Work through the records below and tally every line containing "computer". Reply with the total alone.

Given entries below:

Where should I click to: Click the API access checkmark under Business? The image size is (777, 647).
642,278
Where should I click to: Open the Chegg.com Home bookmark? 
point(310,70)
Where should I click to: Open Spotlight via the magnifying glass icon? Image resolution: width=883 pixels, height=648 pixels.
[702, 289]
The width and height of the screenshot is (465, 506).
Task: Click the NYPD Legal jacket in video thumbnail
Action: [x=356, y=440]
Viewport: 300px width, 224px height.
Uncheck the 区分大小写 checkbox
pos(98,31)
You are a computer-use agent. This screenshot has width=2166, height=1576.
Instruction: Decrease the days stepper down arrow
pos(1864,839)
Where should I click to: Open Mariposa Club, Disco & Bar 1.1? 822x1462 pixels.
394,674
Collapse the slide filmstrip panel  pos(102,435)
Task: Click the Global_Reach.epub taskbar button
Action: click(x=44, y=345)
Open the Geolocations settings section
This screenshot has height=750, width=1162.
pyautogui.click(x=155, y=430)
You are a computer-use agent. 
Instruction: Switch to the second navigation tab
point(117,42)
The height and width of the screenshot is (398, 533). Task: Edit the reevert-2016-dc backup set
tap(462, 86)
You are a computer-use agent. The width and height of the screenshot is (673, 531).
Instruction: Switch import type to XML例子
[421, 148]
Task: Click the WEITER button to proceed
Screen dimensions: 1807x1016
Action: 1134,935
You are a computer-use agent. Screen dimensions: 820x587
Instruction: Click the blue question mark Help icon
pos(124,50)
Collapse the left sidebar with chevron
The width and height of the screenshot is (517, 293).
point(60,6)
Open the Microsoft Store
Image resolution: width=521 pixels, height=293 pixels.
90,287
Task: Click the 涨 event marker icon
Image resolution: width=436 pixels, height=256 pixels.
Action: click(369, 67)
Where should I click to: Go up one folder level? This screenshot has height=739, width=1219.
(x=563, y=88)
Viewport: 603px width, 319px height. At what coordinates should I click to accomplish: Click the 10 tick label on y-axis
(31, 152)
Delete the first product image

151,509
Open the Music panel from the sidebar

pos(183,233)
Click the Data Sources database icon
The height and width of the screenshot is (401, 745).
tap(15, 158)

End of Given entries.

Solution => 4